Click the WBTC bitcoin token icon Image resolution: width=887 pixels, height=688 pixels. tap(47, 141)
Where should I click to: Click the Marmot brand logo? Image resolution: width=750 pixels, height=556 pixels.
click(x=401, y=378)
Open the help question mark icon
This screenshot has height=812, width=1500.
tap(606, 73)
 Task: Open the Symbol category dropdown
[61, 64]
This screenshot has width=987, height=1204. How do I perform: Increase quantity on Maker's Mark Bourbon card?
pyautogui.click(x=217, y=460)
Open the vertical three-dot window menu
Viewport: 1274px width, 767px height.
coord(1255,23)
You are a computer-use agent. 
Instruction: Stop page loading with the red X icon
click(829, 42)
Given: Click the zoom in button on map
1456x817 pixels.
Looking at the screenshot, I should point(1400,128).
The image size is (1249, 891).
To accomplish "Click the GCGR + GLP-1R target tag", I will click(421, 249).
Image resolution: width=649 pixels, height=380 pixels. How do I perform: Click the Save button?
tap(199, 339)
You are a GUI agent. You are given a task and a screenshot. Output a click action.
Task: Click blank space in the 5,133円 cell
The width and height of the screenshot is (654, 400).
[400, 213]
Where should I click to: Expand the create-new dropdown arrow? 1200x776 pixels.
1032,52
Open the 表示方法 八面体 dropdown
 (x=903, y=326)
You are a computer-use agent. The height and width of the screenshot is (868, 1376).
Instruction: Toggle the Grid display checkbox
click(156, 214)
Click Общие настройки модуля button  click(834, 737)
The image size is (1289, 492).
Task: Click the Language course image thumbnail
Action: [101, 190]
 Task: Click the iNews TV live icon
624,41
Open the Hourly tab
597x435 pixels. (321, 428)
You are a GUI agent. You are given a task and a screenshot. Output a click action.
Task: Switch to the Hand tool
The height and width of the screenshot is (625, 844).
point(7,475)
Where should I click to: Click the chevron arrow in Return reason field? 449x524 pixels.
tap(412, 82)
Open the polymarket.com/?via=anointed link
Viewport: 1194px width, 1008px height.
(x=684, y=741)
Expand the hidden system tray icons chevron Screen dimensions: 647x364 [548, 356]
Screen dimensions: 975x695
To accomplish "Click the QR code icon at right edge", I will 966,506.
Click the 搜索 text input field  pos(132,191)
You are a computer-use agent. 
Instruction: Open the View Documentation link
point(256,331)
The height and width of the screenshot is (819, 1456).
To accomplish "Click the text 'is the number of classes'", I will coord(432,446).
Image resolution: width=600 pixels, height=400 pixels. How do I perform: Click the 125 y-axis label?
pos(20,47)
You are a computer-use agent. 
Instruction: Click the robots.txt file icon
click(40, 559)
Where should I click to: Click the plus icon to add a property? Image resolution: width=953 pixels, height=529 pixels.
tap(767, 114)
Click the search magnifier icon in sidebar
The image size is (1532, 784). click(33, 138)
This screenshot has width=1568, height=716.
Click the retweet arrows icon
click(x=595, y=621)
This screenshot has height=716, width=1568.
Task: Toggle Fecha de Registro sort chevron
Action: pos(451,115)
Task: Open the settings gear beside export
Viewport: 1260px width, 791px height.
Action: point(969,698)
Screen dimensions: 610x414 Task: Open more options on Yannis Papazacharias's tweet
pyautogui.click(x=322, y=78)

────────────────────

### ACTION ITEM:
Word for word, restate the lines of the listing above starting at the line with "Open the Hourly tab" and ending at the line with "Expand the hidden", and nothing outside them.

### RESULT FOR THIS EXERCISE:
Open the Hourly tab
597x435 pixels. (321, 428)
You are a GUI agent. You are given a task and a screenshot. Output a click action.
Task: Switch to the Hand tool
The height and width of the screenshot is (625, 844).
point(7,475)
Where should I click to: Click the chevron arrow in Return reason field? 449x524 pixels.
tap(412, 82)
Open the polymarket.com/?via=anointed link
Viewport: 1194px width, 1008px height.
(x=684, y=741)
Expand the hidden system tray icons chevron Screen dimensions: 647x364 [548, 356]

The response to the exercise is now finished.